### WORK REQUIRED
Print the records below exactly, starting at the first line and stopping after the line that contains "Essential cookies (147, 2478)". Leave out any pictures.

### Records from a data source
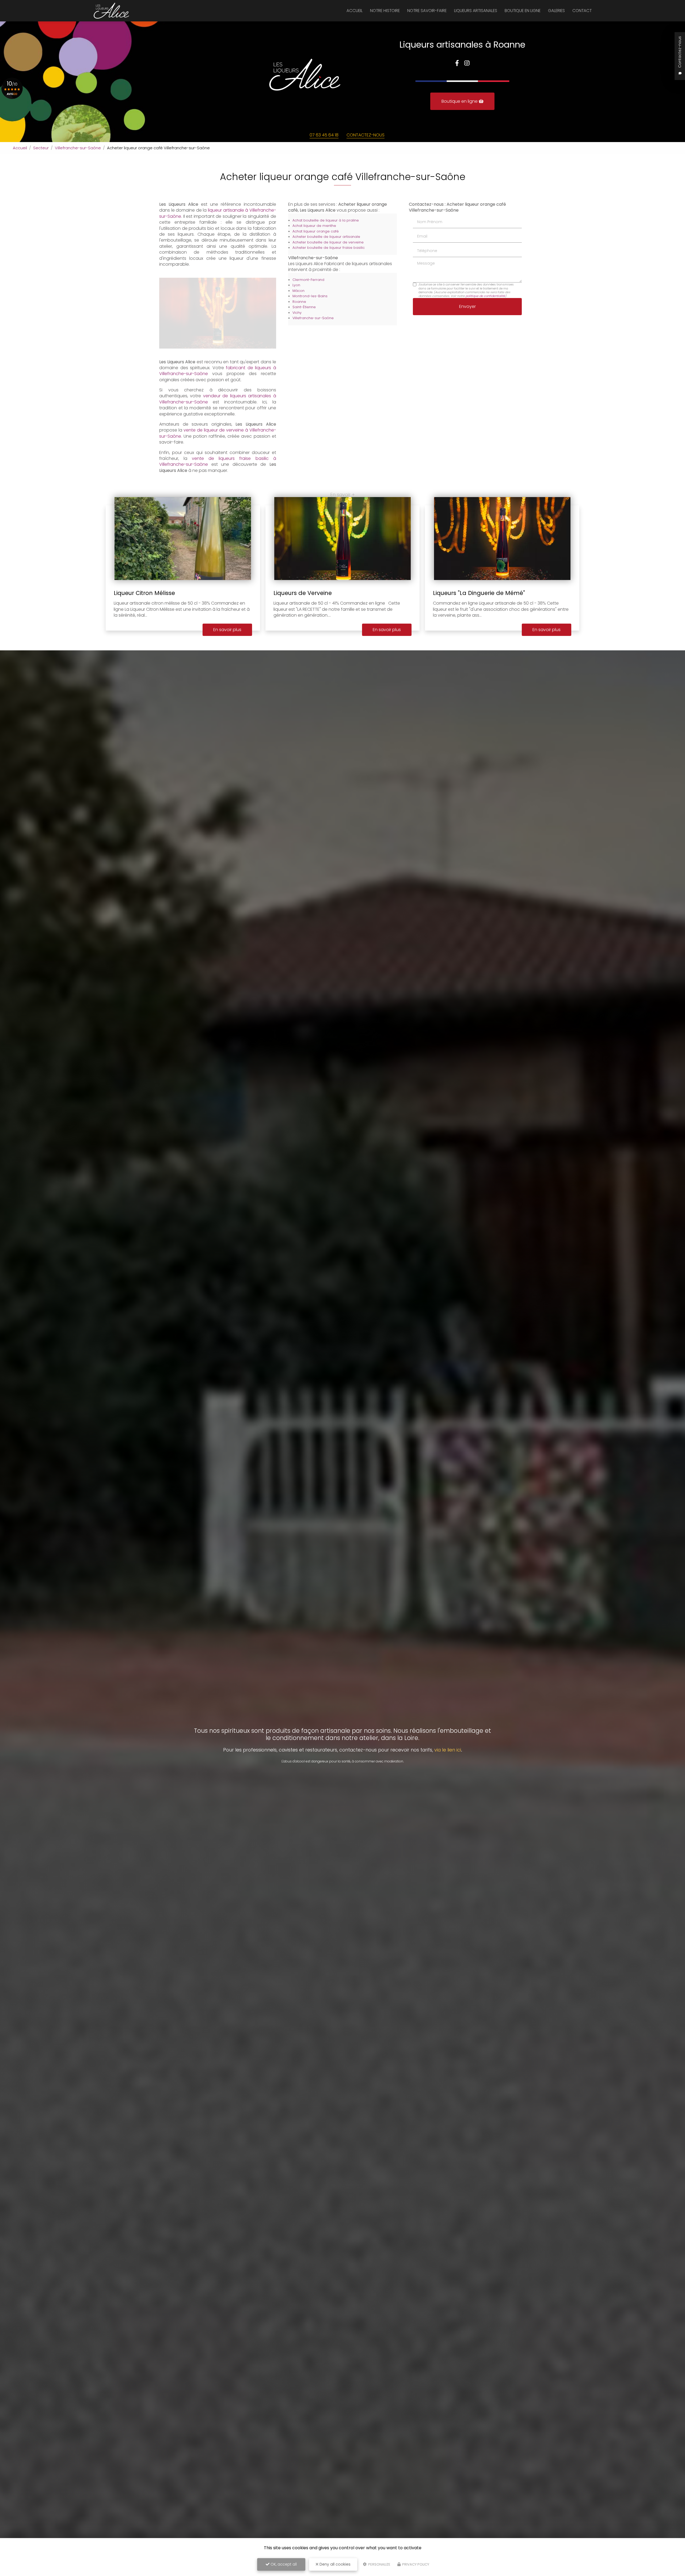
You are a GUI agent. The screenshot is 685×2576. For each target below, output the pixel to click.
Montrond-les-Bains (310, 296)
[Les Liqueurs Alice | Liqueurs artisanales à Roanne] (111, 11)
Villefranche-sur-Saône (78, 148)
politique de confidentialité (485, 296)
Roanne (299, 301)
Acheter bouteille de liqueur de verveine (328, 242)
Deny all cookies (334, 2564)
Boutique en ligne (523, 10)
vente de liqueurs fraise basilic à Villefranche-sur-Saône (217, 461)
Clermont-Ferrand (308, 279)
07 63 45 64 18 (324, 135)
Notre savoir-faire (427, 10)
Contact (582, 10)
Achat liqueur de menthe (314, 225)
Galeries (556, 10)
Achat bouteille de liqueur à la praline (325, 220)
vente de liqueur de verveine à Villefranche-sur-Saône (217, 433)
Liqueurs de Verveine (302, 593)
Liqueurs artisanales (475, 10)
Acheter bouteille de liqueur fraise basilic (328, 247)
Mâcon (298, 290)
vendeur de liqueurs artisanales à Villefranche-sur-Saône (217, 399)
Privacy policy (415, 2564)
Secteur (41, 148)
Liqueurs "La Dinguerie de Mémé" (479, 593)
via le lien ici (447, 1750)
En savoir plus (227, 630)
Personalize (378, 2564)
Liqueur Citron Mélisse (144, 593)
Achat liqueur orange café (315, 231)
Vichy (297, 312)
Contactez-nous (366, 135)
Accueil (355, 10)
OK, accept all (283, 2564)
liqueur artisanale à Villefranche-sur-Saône (217, 213)
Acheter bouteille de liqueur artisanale (326, 236)
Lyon (296, 285)
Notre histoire (385, 10)
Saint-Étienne (304, 307)
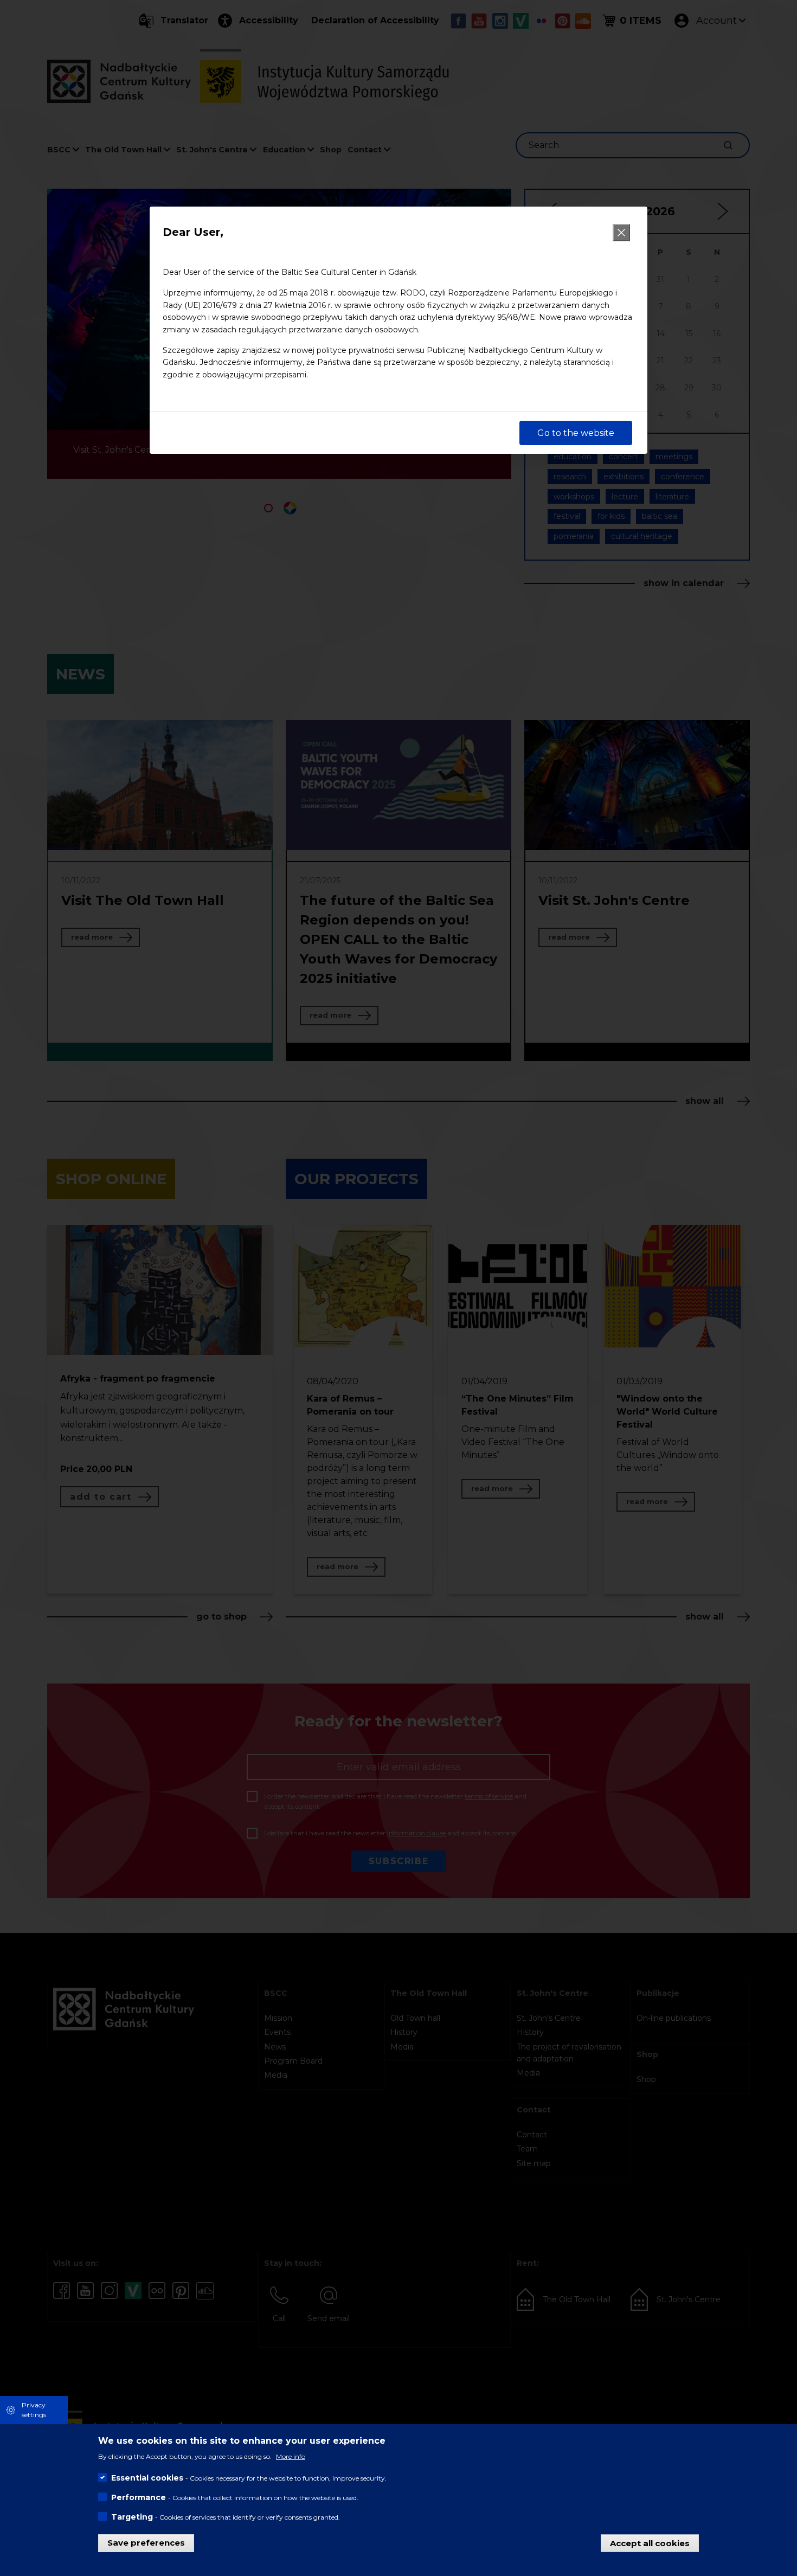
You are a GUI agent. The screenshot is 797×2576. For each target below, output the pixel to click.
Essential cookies (147, 2478)
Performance (138, 2497)
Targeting (132, 2517)
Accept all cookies (650, 2543)
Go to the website (575, 433)
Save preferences (146, 2543)
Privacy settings (34, 2410)
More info (290, 2456)
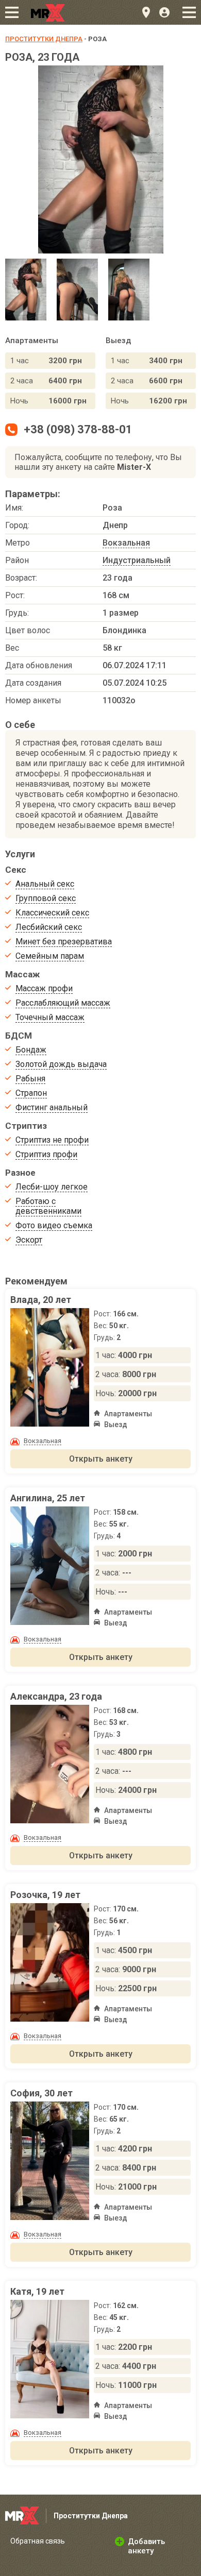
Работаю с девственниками (48, 1206)
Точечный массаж (50, 1017)
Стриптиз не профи (52, 1140)
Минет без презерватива (63, 941)
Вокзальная (126, 543)
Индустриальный (137, 560)
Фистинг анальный (51, 1107)
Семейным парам (49, 956)
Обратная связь (37, 2541)
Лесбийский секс (48, 927)
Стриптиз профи (46, 1154)
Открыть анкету (100, 1459)
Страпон (31, 1093)
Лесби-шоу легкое (51, 1187)
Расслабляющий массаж (62, 1003)
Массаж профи (44, 988)
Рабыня (30, 1078)
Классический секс (52, 913)
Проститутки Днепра (43, 39)
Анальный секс (44, 884)
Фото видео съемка (53, 1225)
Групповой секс (45, 898)
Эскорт (28, 1240)
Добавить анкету (146, 2546)
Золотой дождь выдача (61, 1064)
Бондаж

### OUTPUT FOR THIS TASK
You are a GUI agent. The screenshot is 685×2576. For each target below, output the pixel to click.
Montrond-les-Bains (310, 296)
[Les Liqueurs Alice | Liqueurs artisanales à Roanne] (111, 11)
Villefranche-sur-Saône (78, 148)
politique de confidentialité (485, 296)
Roanne (299, 301)
Acheter bouteille de liqueur de verveine (328, 242)
Deny all cookies (334, 2564)
Boutique en ligne (523, 10)
vente de liqueurs fraise basilic à Villefranche-sur-Saône (217, 461)
Clermont-Ferrand (308, 279)
07 63 45 64 18 (324, 135)
Notre savoir-faire (427, 10)
Contact (582, 10)
Achat liqueur de menthe (314, 225)
Galeries (556, 10)
Achat bouteille de liqueur à la praline (325, 220)
vente de liqueur de verveine à Villefranche-sur-Saône (217, 433)
Liqueurs de Verveine (302, 593)
Liqueurs artisanales (475, 10)
Acheter bouteille de liqueur fraise basilic (328, 247)
Mâcon (298, 290)
vendeur de liqueurs artisanales à Villefranche-sur-Saône (217, 399)
Privacy policy (415, 2564)
Secteur (41, 148)
Liqueurs "La Dinguerie de Mémé" (479, 593)
via le lien ici (447, 1750)
En savoir plus (227, 630)
Personalize (378, 2564)
Liqueur Citron Mélisse (144, 593)
Achat liqueur orange café (315, 231)
Vichy (297, 312)
Contactez-nous (366, 135)
Accueil (355, 10)
OK, accept all (283, 2564)
liqueur artisanale à Villefranche-sur-Saône (217, 213)
Acheter bouteille de liqueur artisanale (326, 236)
Lyon (296, 285)
Notre histoire (385, 10)
Saint-Étienne (304, 307)
You are a GUI agent. The screenshot is 797×2576. For each target below, output the pixel to click.
Essential cookies (147, 2478)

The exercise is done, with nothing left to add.